Why I care about jump rope data

Last November, I moved to Vermont, and to a new apartment. My upstairs neighbor, a med student, was at home full-time for remote learning. As a way to break up his lessons, he would jump rope for 10-20 minutes in the driveway once or twice a day.

I hadn’t jumped rope for years, and something about it called to me. As the temperatures became increasingly hostile (and not feeling comfortable heading to a gym before I was vaccinated), I decided to give it a go too.

At first, I was terrible, barely making it a few dozen jumps before running out of breath. Over time, I got fitter, and my form improved, meaning I could jump for longer using less energy. Although I could tell this was happening, I wanted to see numbers that would back it up. When it came to recording my jump rope workouts, I had two options:

  1. Measure my duration using the Apple Fitness app on my watch
  2. Use a pedometer app to record the number of jumps.

With these two tools I could answer whether I could jump rope for longer, by checking my workout length and number of jumps.

But I didn’t feel these gave me the full picture. I wanted more numbers! For context: a few years ago I was deep into cycling, and became used to using apps like Strava and TraningPeaks to analyze every metric you could possibly want — Functional Threshold Power, Intensity Factor, and Aerobic Decoupling (these are all legit metrics, I promise!).
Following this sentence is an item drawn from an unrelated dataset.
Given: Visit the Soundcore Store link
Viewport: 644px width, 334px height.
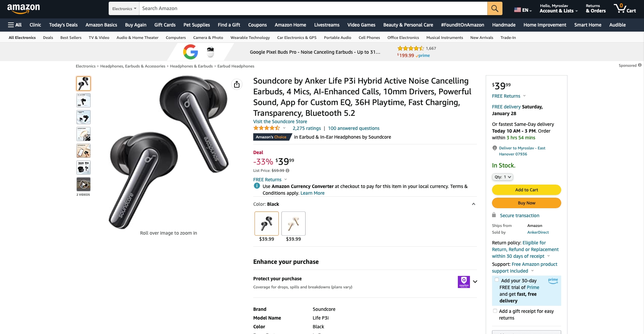Looking at the screenshot, I should [280, 122].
Where was the tracking app for jump rope though? How could I quickly compare my duration over time? And how could I answer new questions like:

  • Am I getting faster? → Jumps per minute
  • Is my form improving? → Number of jumps in a row before tripping (a “jump streak”)
  • Am I recovering more quickly? → Breaks between streaks
  • Am I getting fitter? → Jumps vs heart rate

I thought it would be cool to build something that would help me measure my jump rope performance, but had no idea where to get started — do I create an iPhone app? An Apple Watch app? Do I need to learn Swift, Javascript, React, HTML, CSS? Do I outsource the app building to someone else?
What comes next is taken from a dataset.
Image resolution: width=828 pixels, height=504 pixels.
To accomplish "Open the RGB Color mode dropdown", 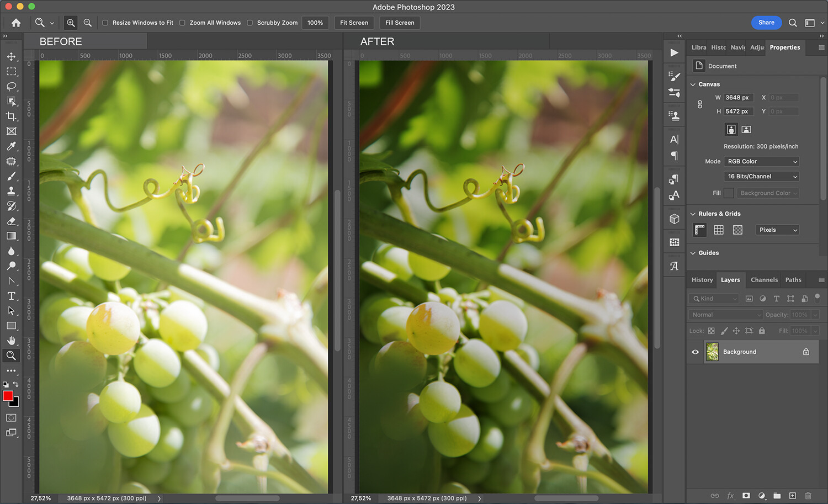I will (761, 161).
So for months, it stayed in the back of my head as a Potentially Cool Project To Maybe Do One Day™ .

Jump rope vs. YourCo: Understanding the why
(I’ll use these callouts to demonstrate where something is similar or different to a professional analytics projects)

I took on this project because I thought it was fun! But when taking on professional projects, you should understand the impact that you want to drive by working on the project, the business decisions it will inform, the why.

Jump rope vs. YourCo: Translating real world questions to data questions
Trying to answer whether I’m getting better at jumping rope is a subjective concept, so I broke it into more objective signals, like whether I was getting faster, and whether my form was improving. Then, I mapped those signals to measurable data questions: like jump cadence, and consecutive jumps.

This is a really valuable skill to have as an analyst — can you look at a subjective concept in the real world, and figure out what data questions will help us understand whether things are improving or not?

A very thoughtful gift

Over summer, I met Izzy, the community manager at Hex. Somehow we got chatting about this, and it turns out he has experience building an iPhone app! I mentioned that one day I’d love to start this project, but wasn’t sure how.

"Or whatever it is you data nerds do"

Then in September, we caught up again. At Izzy’s request, I tapped my phone near his hand, an embedded NFC chip lit up, and my phone displayed a popup notification to download an app. Turns out, he’d built me an iPhone app that records raw accelerometer and gyroscope data, and uploads it to a GCS bucket. Once in GCS, I would be able to send the data to BigQuery, and analyze it – something that’s much more in my wheelhouse than building an app that would do the analysis for me!

A huge, heartfelt, thank you to Izzy for doing this — this is probably one of the most thoughtful gifts anyone has ever given me!

Building my jump rope app

So now that I had the data, how do I go from the raw data to being able to answer my questions about my performance? It’s time to build 🛠️.

Getting to know my source data

First up, getting to know what data I had to play with (and whether it could answer my questions or not!)

I did a workout where I wrote a manual log of my jumps so that I could compare the real world with the data that I was generating, to see if I could make sense of it.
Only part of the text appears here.